Jochen Wöhrle (Department of Internal Medicine II, Cardiology, University of Ulm, Ulm, Germany) and his team report in JACC: Cardiovascular Interventions that, in an all-comer population, patients who underwent transcatheter aortic valve implantation (TAVI) with the Sentinel embolic protection device (Claret Medical) had a significantly higher rate of stroke-free survival at seven days than did patients who underwent TAVI without the device.

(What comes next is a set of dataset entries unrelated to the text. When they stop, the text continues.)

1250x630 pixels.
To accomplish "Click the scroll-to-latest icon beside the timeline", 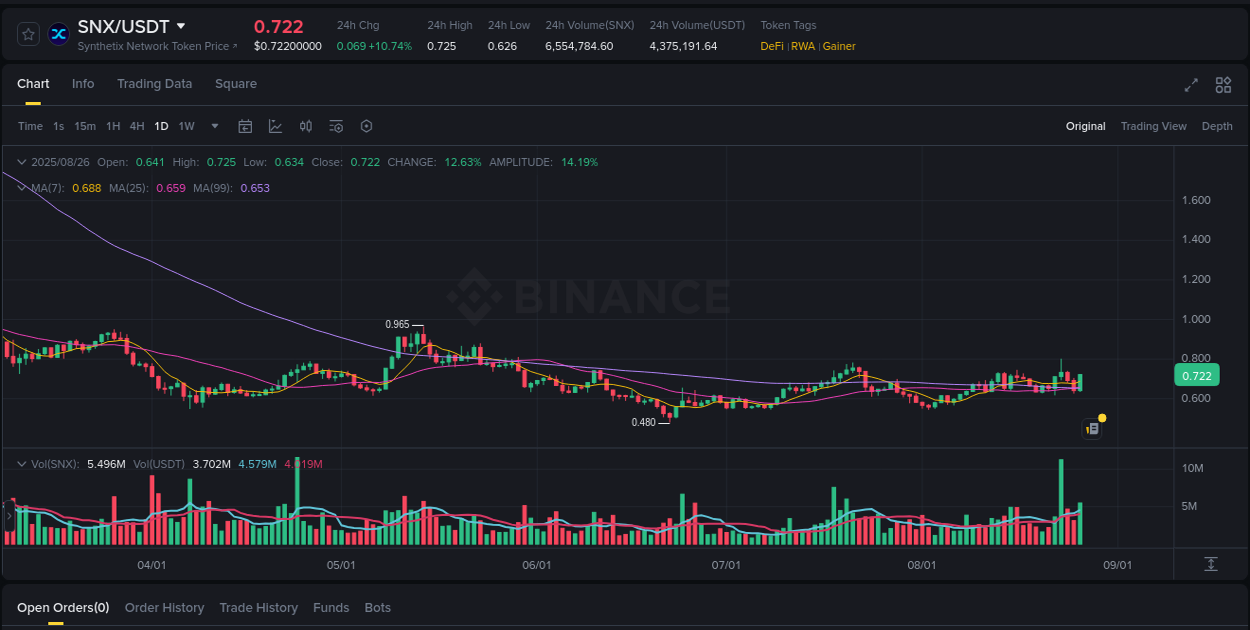I will coord(1211,565).
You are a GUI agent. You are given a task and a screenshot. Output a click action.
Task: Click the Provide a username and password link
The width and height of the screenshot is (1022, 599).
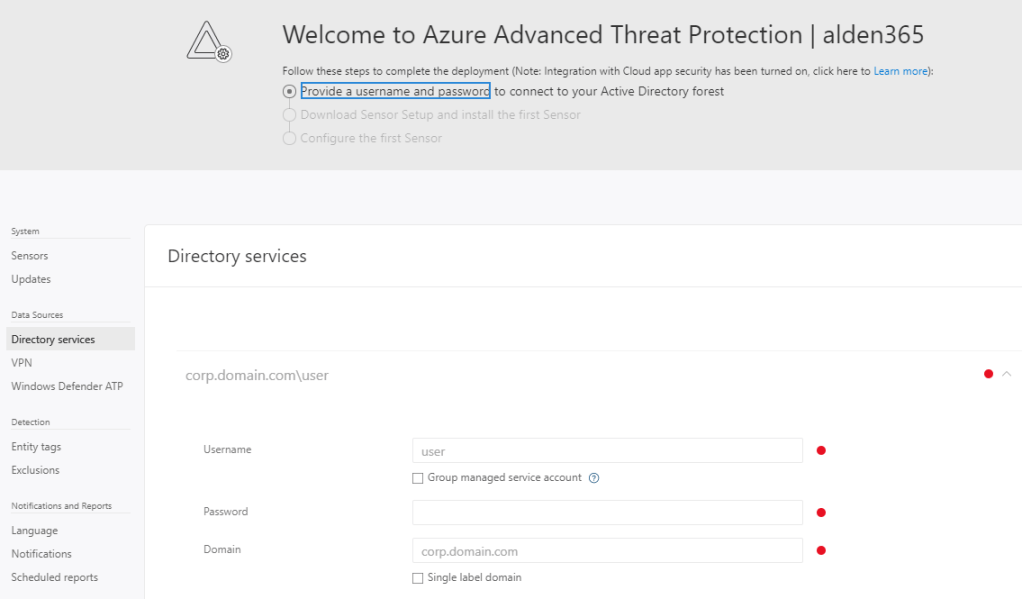coord(395,91)
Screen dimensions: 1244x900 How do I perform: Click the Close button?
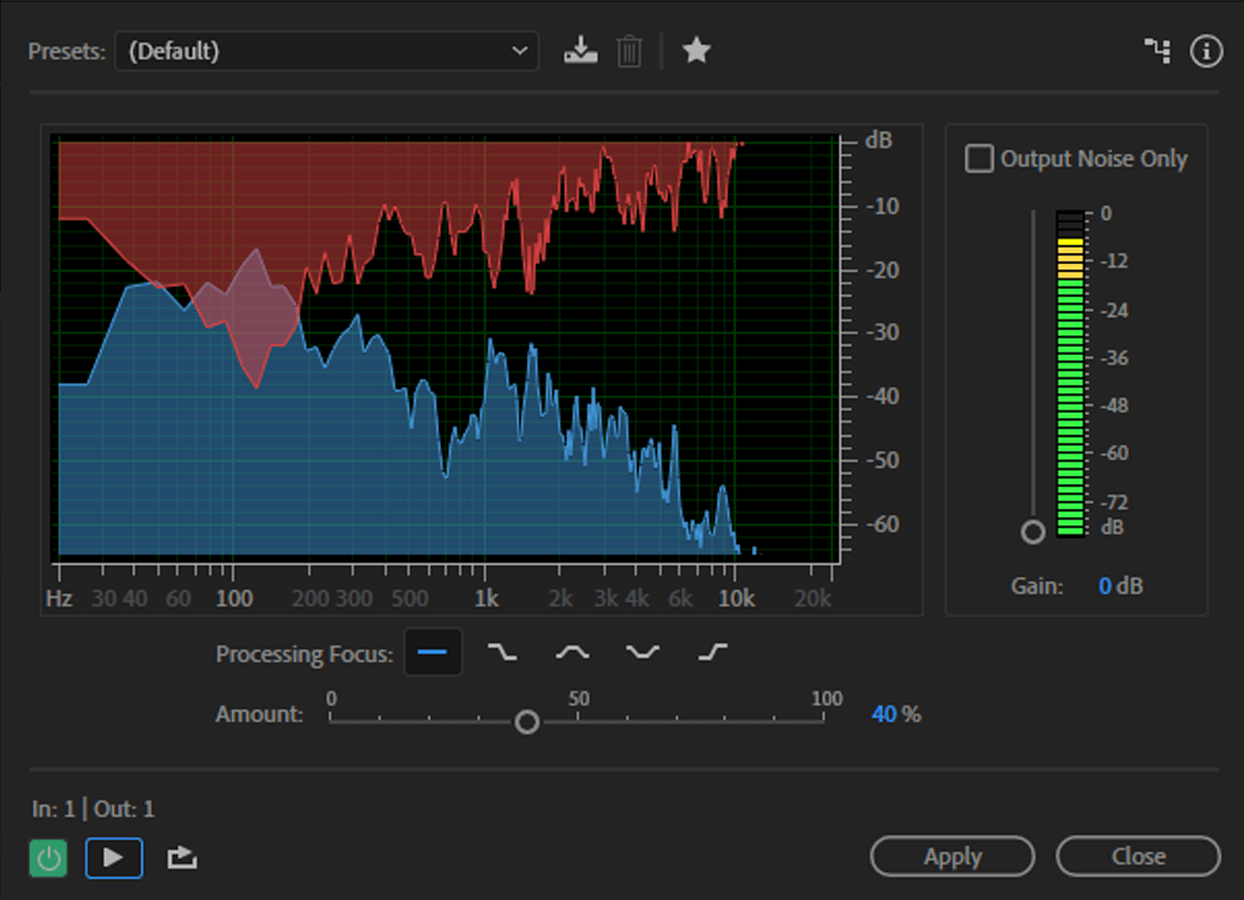[x=1138, y=857]
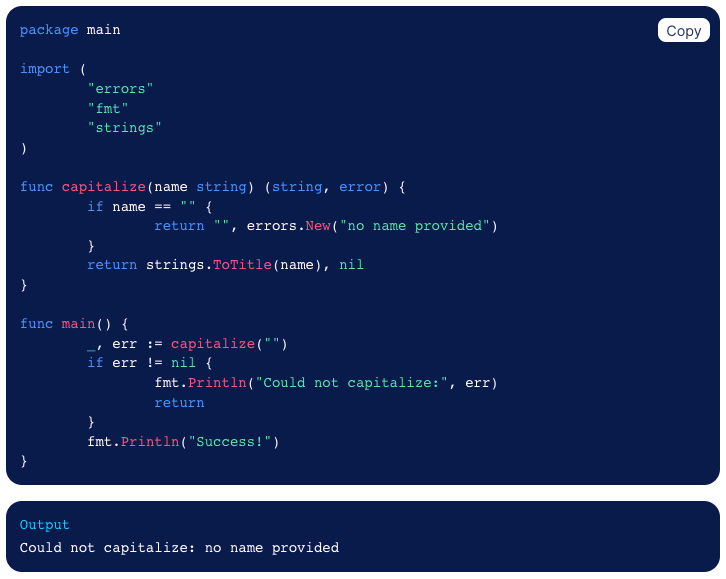The width and height of the screenshot is (726, 579).
Task: Click the 'import' keyword
Action: [x=45, y=69]

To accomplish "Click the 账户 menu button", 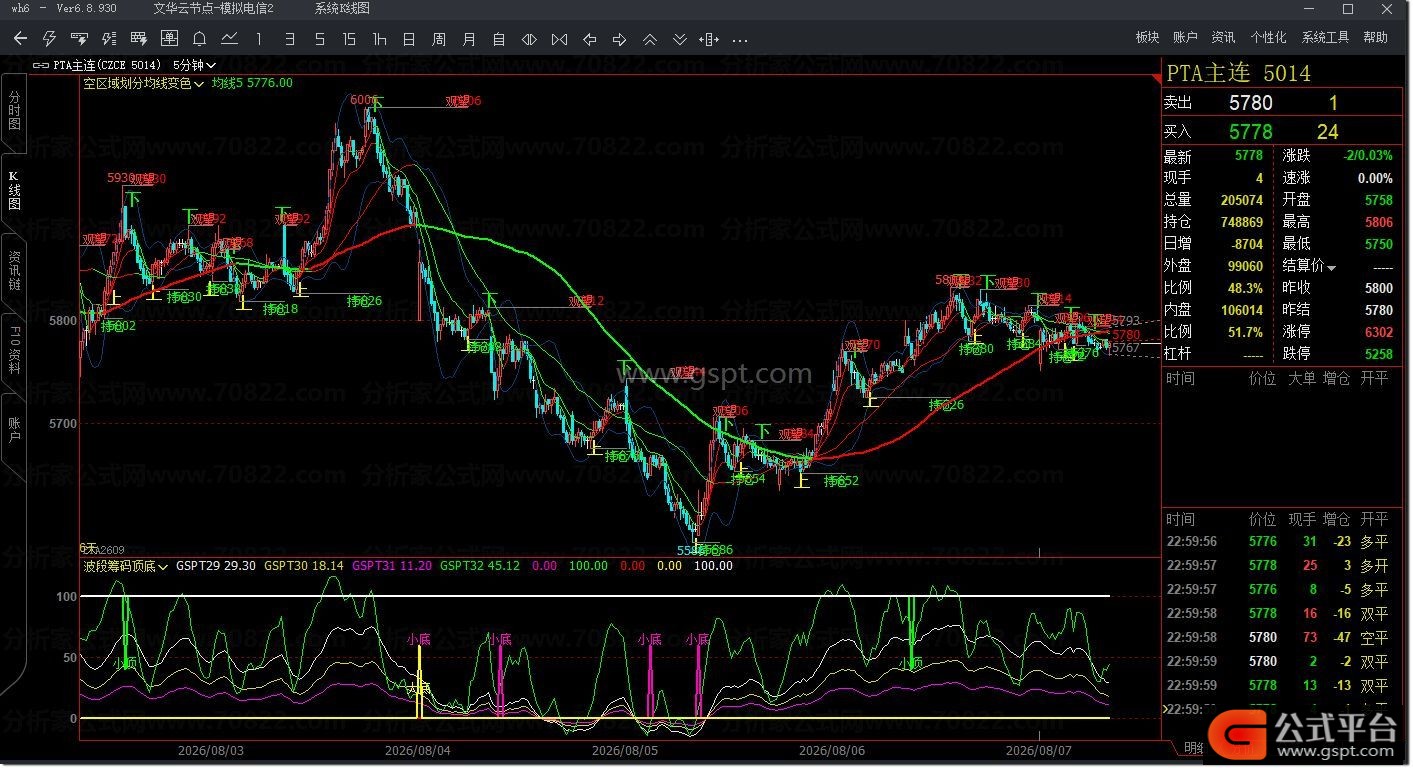I will 1185,37.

The SENTINEL trial previously indicated that the Sentinel was safe and reduced new lesion volume (when results were adjusted for TAVI device type) while a meta-analysis, published after the SENTINEL trial, found the device to significantly reduce the risk of stroke and death. The aim of the present study was to evaluate the safety and efficacy of Sentinel in an all-comers population. Wöhrle et al comment: “The primary composite endpoint was all-cause mortality or all strokes according to VARC-2 criteria within seven days. The secondary endpoint was technical success of the device, defined as successful insertion and deployment of both filters at intended position.”
Of 802 consecutive patients enrolled in the study, 280 underwent TAVI with the Sentinel device and 522 underwent TAVI without the device. In a propensity matched analysis, the primary endpoint occurred significantly less frequently in the Sentinel device group: 2.1% vs. 6.8% for the unprotected group (p=0.01). According to the authors, based on this result, the device is associated with an absolute risk reduction of stroke or death of 4.7% and a number need to treat of 21.

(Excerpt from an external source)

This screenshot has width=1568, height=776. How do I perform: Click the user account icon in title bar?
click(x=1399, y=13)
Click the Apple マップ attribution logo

Additionally, with the device, the rate of disabling and non-disabling stroke was significantly reduced from 4.6% to 1.4% (p=0.03) compared with when the device was not used. Wöhrle et al state: “This represents an absolute risk reduction of 3.2%, which is similar to the 2.9% absolute risk reduction in DEFLECT III using the Triguard system and an absolute 3.6% reduction of stroke (p=0.057) in the SENTINEL trial”.

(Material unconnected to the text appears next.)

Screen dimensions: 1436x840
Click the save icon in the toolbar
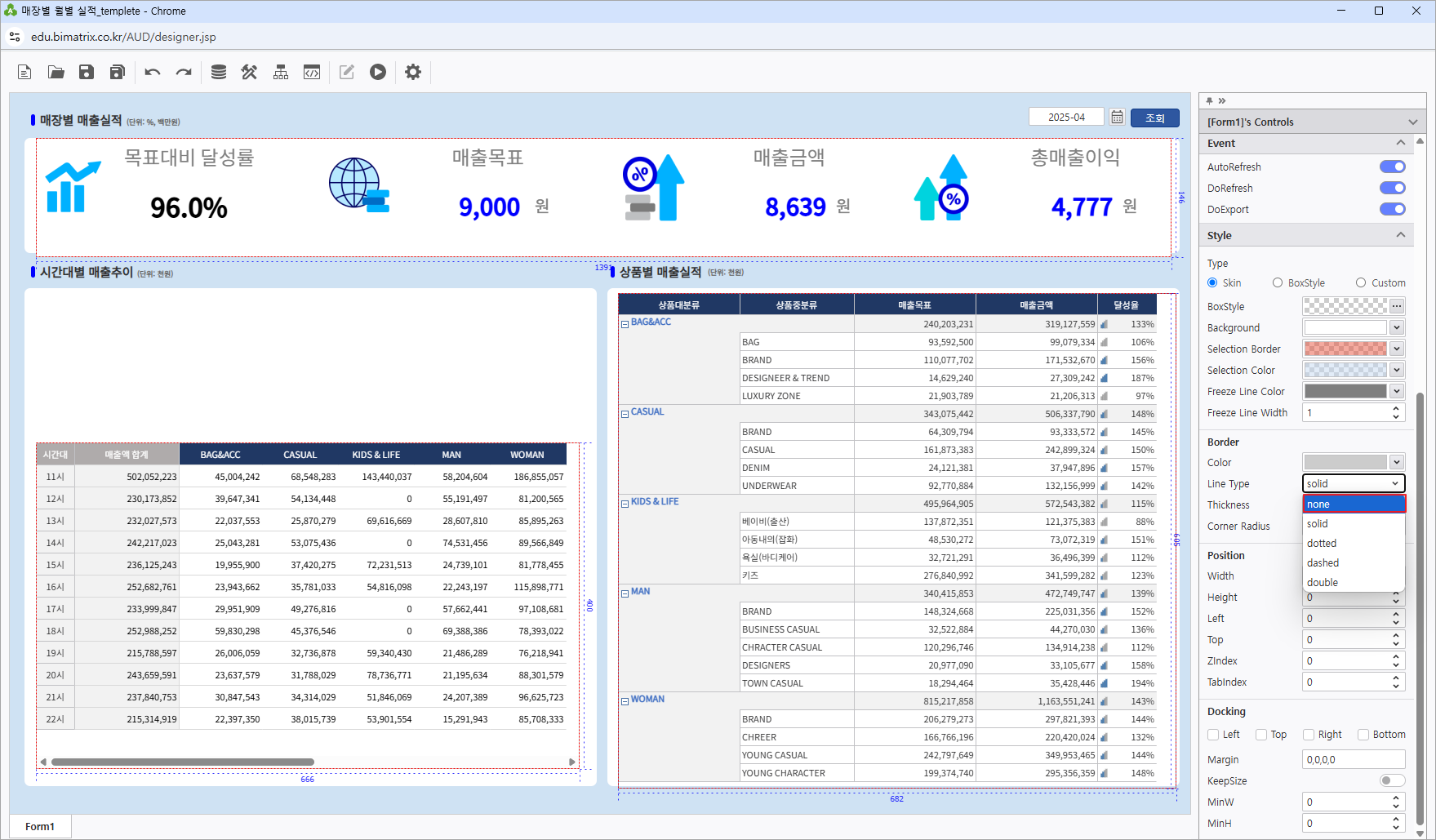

In a multivariate analysis, the Society of Thoracic Surgeons (STS) score for mortality and TAVI procedure without use of embolic protection were the only independent predictors for the occurrence of death or stroke. Lack of use of the Sentinel device was also an independent predictor of stroke at seven days (but not STS score). “In addition, stroke was significantly lower with use of the protection device compared with unprotected procedures within 48 hours (3.6% vs. 1.1%; p=0.03),” the authors report.
They conclude: “In patients undergoing TAVI, use of a cerebral embolic protection device demonstrated a significantly higher rate of stroke-free survival compared with unprotected TAVI.”
Wöhrle told Cardiovascular News: “Since there are no independent predictors of stroke except for STS score and use of the protection device, all patients should undergo TAVI with embolic cerebral protection.”